Many of the scenarios in the challenge involved fragmented files where fragments were sequential, out of order, or missing. Existing tools could not handle these scenarios and new techniques had to be developed.
We thank everyone for the time they spent on this challenge and their willingness to share their results and techniques with the community.
First Place: Michael Cohen
Second Place: Omar Al-Dahir, Joseph Hua, Lodovico Marziale, Jaime Nino, Golden G. Richard III, and Vassil Roussev
Third Place: Kristofer Munsterhjelm
Fourth Place: Joachim Metz, Bas Kloet, and Robert-Jan Mora
Fifth Place: Christophe Grenier
Cohen based his work on a theory of fragmentation and file mapping, and developed dedicated validators for PDF, ZIP, MIME, HTML and MPEG. His process involved evaluating possible files against an ideal mapping model, performing interpolation when discontinuities were found, and then performing error checking on the resulting files using his validation utilities. Even though Cohen did not focus on image and office file formats, his results still ended up very high, with the lowest false positive score. The high quality of the results from this approach shows promise.

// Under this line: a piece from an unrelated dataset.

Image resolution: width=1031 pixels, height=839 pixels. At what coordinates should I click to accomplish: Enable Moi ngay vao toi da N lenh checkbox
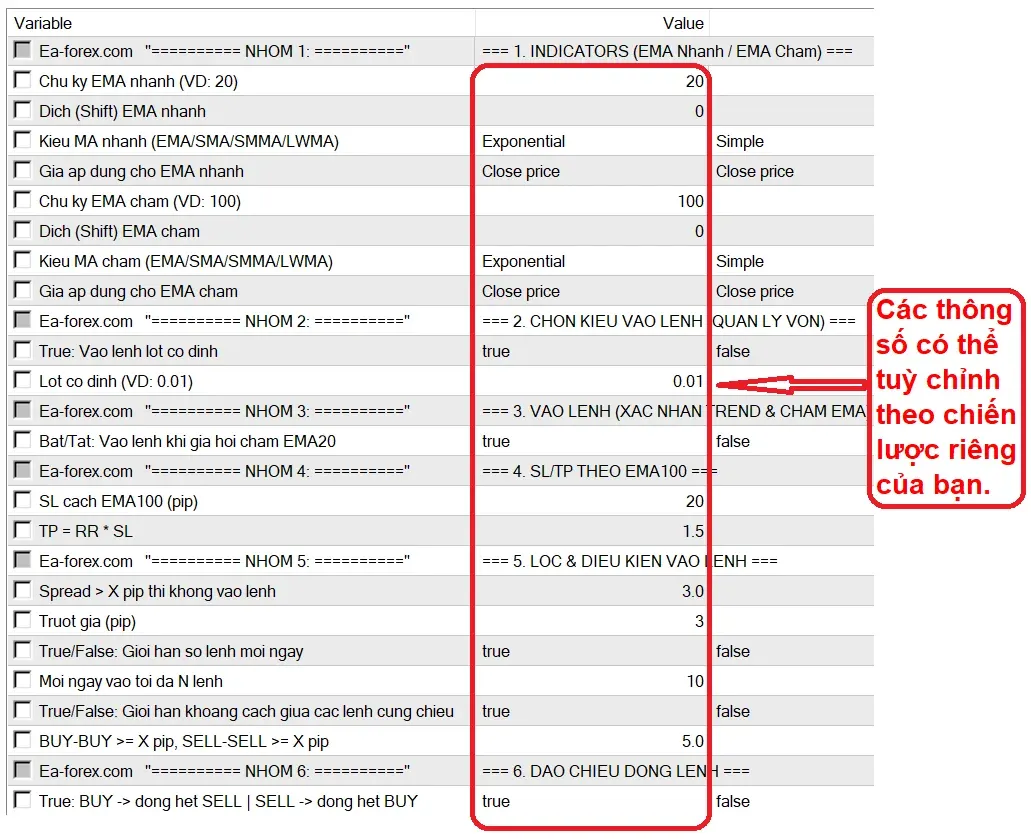tap(22, 680)
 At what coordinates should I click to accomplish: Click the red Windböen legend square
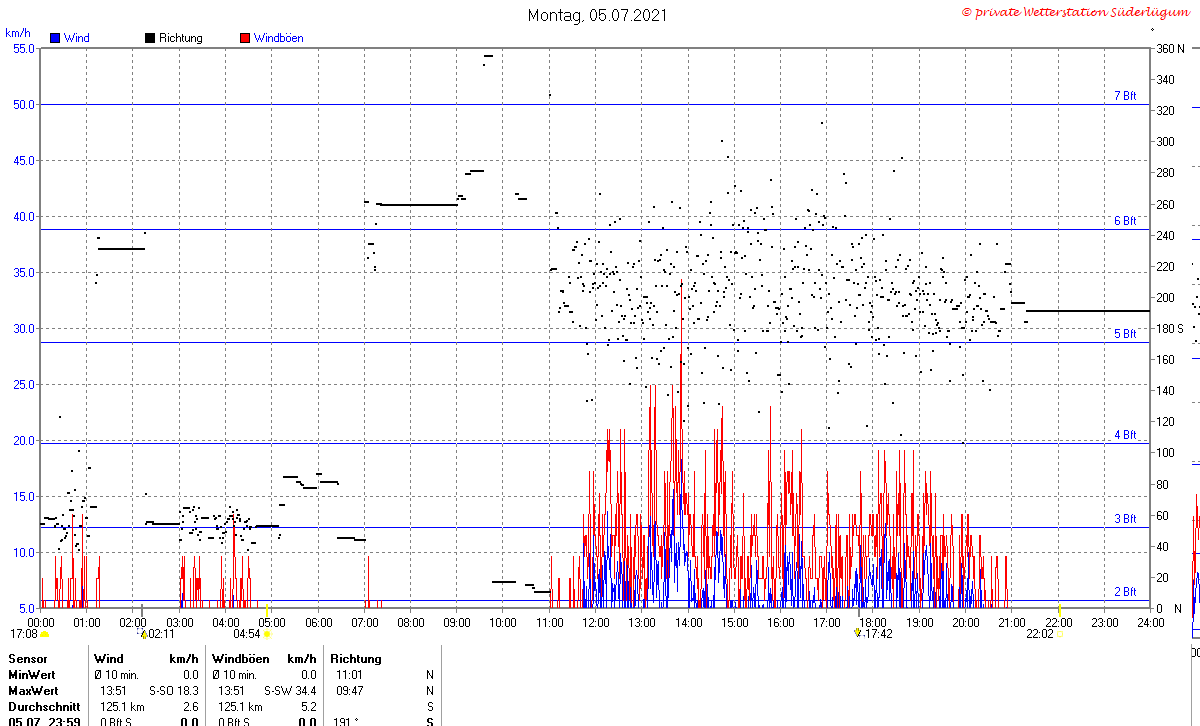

Al-Dahir, Hua, Marziale, Nino, Richard, and Roussev developed several new tools for specific file types, using known characteristics about the formats to locate and combine fragments. In particular, the structure-based tool for mp3 files scored better than the other submissions. The structure-based tools for mail, avi and Zip files fared less well, but show promise. Although their total result was strong, they had a larger number of false positives. This is a very promising approach to structured data.
Munsterhjelm used a combination of techniques: puzzle solving for some structured file types, n-gram for unstructured files, a Rabin-Karp (i.e. sliding) hash for email header signature detection, and naive carving and external validators for other file types. All the PDF files were found with a tool that scans the image for PDF \Title headers and then searches the web. In fact, this is the only way that fragmented files were recovered. Although the results were not strong, the combination of techniques was innovative.
Metz, Kloet, and Mora used an approach they call "smart carving," which combines file structure details, content analysis, and block-based carving as part of a linear process, followed by an iterative post-carving validation/analysis process (e.g., spectral analysis of image files, data similarity/dissimilarity analysis). This approach did not work well with fragmented files and was ineffective against out-of-order fragmentation. Their use of generic validators limited accuracy.
Grenier's TestDisk got more of the unfragmented files than anyone else, but none of the fragmented ones.
For a file to count as recovered, we required either a matching MD5 hash or a matching complete set of block ranges. This allowed for the existence of file types without distinct end markers, and for other ambiguities in the implementation of file formats.
To award the development of new techniques we awarded scores that varied with scenario complexity. The simplest, unfragmented, scenarios were given a weight of one. Fragmented scenarios counted as two, and out-of-order fragmented scenarios counted as three.
When two submissions received similar scores, we gave preference to the one with fewer false positives, that is, files reported as recovered that did not match an MD5 hash or a complete set of block ranges.
The highest scores were awarded to the submissions that were considered most successful with the recovery of files from their out-of-order fragments. The lowest scores were awarded to the submissions that got most or all of their points from the recovery of unfragmented files.